Exercise directions :: Reproduce every item below line for line, with no changes.
--- START OF Material ---
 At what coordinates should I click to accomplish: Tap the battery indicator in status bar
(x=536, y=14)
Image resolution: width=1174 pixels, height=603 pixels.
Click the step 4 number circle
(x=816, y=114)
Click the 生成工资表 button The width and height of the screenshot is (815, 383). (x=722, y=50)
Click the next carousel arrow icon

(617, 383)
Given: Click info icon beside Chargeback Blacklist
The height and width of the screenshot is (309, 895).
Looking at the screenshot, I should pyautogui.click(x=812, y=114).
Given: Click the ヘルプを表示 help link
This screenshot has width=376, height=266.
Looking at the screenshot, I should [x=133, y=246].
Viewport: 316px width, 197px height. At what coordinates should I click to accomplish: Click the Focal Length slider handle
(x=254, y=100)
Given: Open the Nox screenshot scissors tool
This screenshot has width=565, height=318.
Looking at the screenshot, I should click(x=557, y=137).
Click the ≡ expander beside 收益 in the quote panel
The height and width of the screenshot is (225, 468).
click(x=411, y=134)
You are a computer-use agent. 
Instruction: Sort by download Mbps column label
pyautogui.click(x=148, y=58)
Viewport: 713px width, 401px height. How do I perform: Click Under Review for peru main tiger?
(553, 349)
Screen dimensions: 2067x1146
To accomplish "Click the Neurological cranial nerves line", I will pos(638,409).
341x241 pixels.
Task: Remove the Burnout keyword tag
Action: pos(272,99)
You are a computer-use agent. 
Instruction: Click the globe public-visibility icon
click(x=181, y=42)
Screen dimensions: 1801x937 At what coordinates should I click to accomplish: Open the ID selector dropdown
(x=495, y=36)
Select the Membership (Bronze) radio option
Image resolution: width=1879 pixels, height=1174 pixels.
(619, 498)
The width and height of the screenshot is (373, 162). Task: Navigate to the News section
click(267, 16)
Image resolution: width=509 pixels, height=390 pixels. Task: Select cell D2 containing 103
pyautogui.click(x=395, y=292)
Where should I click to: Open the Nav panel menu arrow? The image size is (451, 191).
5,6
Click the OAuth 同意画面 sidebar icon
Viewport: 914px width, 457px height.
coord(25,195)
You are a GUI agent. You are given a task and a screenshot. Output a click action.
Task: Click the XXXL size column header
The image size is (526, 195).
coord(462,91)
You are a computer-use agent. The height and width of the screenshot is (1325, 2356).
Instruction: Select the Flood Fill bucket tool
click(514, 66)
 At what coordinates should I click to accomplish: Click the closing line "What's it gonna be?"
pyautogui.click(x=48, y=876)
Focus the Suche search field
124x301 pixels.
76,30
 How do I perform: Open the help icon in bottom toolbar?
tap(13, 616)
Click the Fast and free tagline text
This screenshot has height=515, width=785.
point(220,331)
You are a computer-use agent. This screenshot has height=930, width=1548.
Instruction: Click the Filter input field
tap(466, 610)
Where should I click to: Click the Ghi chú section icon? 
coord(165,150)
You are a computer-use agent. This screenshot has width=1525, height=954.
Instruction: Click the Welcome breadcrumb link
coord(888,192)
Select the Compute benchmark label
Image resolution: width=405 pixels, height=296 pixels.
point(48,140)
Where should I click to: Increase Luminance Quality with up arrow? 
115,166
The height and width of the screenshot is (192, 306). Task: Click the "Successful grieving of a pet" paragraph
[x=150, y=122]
--- END OF Material ---
Finished task ::
 At what coordinates should I click to accomplish: Tap the battery indicator in status bar
(x=536, y=14)
Image resolution: width=1174 pixels, height=603 pixels.
Click the step 4 number circle
(x=816, y=114)
Click the 生成工资表 button The width and height of the screenshot is (815, 383). (x=722, y=50)
Click the next carousel arrow icon

(617, 383)
Given: Click info icon beside Chargeback Blacklist
The height and width of the screenshot is (309, 895).
Looking at the screenshot, I should pyautogui.click(x=812, y=114).
Given: Click the ヘルプを表示 help link
This screenshot has width=376, height=266.
Looking at the screenshot, I should [x=133, y=246].
Viewport: 316px width, 197px height. At what coordinates should I click to accomplish: Click the Focal Length slider handle
(x=254, y=100)
Given: Open the Nox screenshot scissors tool
This screenshot has width=565, height=318.
Looking at the screenshot, I should click(x=557, y=137).
Click the ≡ expander beside 收益 in the quote panel
The height and width of the screenshot is (225, 468).
click(x=411, y=134)
You are a computer-use agent. 
Instruction: Sort by download Mbps column label
pyautogui.click(x=148, y=58)
Viewport: 713px width, 401px height. How do I perform: Click Under Review for peru main tiger?
(553, 349)
Screen dimensions: 2067x1146
To accomplish "Click the Neurological cranial nerves line", I will pos(638,409).
341x241 pixels.
Task: Remove the Burnout keyword tag
Action: pos(272,99)
You are a computer-use agent. 
Instruction: Click the globe public-visibility icon
click(x=181, y=42)
Screen dimensions: 1801x937 At what coordinates should I click to accomplish: Open the ID selector dropdown
(x=495, y=36)
Select the Membership (Bronze) radio option
Image resolution: width=1879 pixels, height=1174 pixels.
(619, 498)
The width and height of the screenshot is (373, 162). Task: Navigate to the News section
click(267, 16)
Image resolution: width=509 pixels, height=390 pixels. Task: Select cell D2 containing 103
pyautogui.click(x=395, y=292)
Where should I click to: Open the Nav panel menu arrow? The image size is (451, 191).
5,6
Click the OAuth 同意画面 sidebar icon
Viewport: 914px width, 457px height.
coord(25,195)
You are a GUI agent. You are given a task and a screenshot. Output a click action.
Task: Click the XXXL size column header
The image size is (526, 195).
coord(462,91)
You are a computer-use agent. The height and width of the screenshot is (1325, 2356).
Instruction: Select the Flood Fill bucket tool
click(514, 66)
 At what coordinates should I click to accomplish: Click the closing line "What's it gonna be?"
pyautogui.click(x=48, y=876)
Focus the Suche search field
124x301 pixels.
76,30
 How do I perform: Open the help icon in bottom toolbar?
tap(13, 616)
Click the Fast and free tagline text
This screenshot has height=515, width=785.
point(220,331)
You are a computer-use agent. This screenshot has height=930, width=1548.
Instruction: Click the Filter input field
tap(466, 610)
Where should I click to: Click the Ghi chú section icon? 
coord(165,150)
You are a computer-use agent. This screenshot has width=1525, height=954.
Instruction: Click the Welcome breadcrumb link
coord(888,192)
Select the Compute benchmark label
Image resolution: width=405 pixels, height=296 pixels.
point(48,140)
Where should I click to: Increase Luminance Quality with up arrow? 
115,166
The height and width of the screenshot is (192, 306). Task: Click the "Successful grieving of a pet" paragraph
[x=150, y=122]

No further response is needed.